PH celebrates National Zero Waste Month


As the country celebrates the National Zero Waste Month, environment groups called on the government and the public to recognize this period as a crucial time to heighten environmental awareness and action among Filipinos.

Proclamation No. 760 was signed in 2014 by former President Benigno Aquino III, declaring January of every year as Zero Waste Month.

Philippine environment groups belonging to the Break Free From Plastic (BFFP) movement said the celebration aims to guide people in changing their lifestyles and practices to emulate sustainable natural cycles where all discarded materials are designed to become resources for others to use.

"Zero Waste Month is pursuant to Republic Act (RA) 9003, or the Ecological Solid Waste Management Act of 2000, so this is a crucial time to really heighten our call for environmental awareness and action among Filipinos, as well as in the development of national and local integrated, comprehensive and ecological waste management policies and programs," said BFFP PH Project national coordinator Rei Panaligan.

EcoWaste Coalition zero waste campaigner Jove Benosa noted that the country generates over 40,000 tons of garbage per day, "not to mention the pile up of disposable face masks due to the COVID-19 pandemic."

"After the holiday festivities, we find our bins filled to the brim again as if we are not yet throwing enough throughout the year. This is what we coined as 'holitrash' meaning trash that we accumulate from the holiday season composed of disposable food containers, plastic and other packaging wastes, and food leftovers," he said.

Benosa pointed out that celebrations need not make the garbage situation worse. 

"By consuming sustainably and by willfully segregating, reusing, recycling or composting discarded materials, we can all be part of the solution. For instance, food leftovers can be recycled and bring on new twists to be utilized again by the households. Biodegradable discards such as fruit and vegetable peelings, can also be composted at home or at the barangay composting facility. These simple ways of managing food leftovers can reduce what is going into the bins or landfills" he said.

Mother Earth Foundation chair Sonia Mendoza said business-as-usual scenario for corporations and policymakers should not be allowed to continue.

"Let us also bear in mind that we are still in a pandemic and climate emergency.  Thus  the celebration of Zero Waste Month is a very important event to call them out to drop the legalization of practices that will continue to pose threats to public health and violate environmental laws such as the continued production and consumption of single-use plastics and garbage incineration in the guise of waste-to-energy plants," Mendoza said.

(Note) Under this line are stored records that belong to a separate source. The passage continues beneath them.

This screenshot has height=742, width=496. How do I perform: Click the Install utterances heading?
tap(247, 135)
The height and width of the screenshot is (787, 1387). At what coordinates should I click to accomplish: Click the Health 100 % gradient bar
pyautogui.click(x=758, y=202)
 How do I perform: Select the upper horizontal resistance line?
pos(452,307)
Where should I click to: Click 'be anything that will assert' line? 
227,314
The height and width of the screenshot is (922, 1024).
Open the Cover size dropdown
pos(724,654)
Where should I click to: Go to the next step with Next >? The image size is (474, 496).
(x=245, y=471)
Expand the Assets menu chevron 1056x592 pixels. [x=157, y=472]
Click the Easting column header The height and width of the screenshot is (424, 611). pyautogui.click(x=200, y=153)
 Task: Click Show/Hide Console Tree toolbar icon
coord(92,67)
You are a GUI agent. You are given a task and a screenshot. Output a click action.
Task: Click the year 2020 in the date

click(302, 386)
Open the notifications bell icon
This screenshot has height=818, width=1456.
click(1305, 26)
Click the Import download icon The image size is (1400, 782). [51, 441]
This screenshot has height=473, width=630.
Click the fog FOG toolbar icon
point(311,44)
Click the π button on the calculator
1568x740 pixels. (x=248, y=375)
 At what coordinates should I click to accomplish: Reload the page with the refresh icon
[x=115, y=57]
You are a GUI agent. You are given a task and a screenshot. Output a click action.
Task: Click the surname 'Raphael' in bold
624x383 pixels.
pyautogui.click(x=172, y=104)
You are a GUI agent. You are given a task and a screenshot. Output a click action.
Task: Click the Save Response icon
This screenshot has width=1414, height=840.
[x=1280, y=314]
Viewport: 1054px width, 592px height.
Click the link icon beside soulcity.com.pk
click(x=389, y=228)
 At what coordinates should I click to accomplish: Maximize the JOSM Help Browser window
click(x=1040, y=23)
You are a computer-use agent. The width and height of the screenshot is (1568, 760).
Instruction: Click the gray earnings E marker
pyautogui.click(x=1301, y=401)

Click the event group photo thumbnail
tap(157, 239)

Glenn Ymata of No Burn Pilipinas urged policymakers to pass sustainable and comprehensive waste management policies and support safer practices that would reduce waste with respect to the Clean Air Act and Ecological Solid Waste Management Act including the international Paris agreement within the United Nations Framework Convention on Climate Change.

The groups have lined up several activities during the month-long celebration with "zero waste” as an advocacy campaign to guide people, businesses, and institutions in changing their lifestyles and practices towards sustainable systems in an ethical, economical, and efficient way, and to ensure that wastes become valuable for other uses.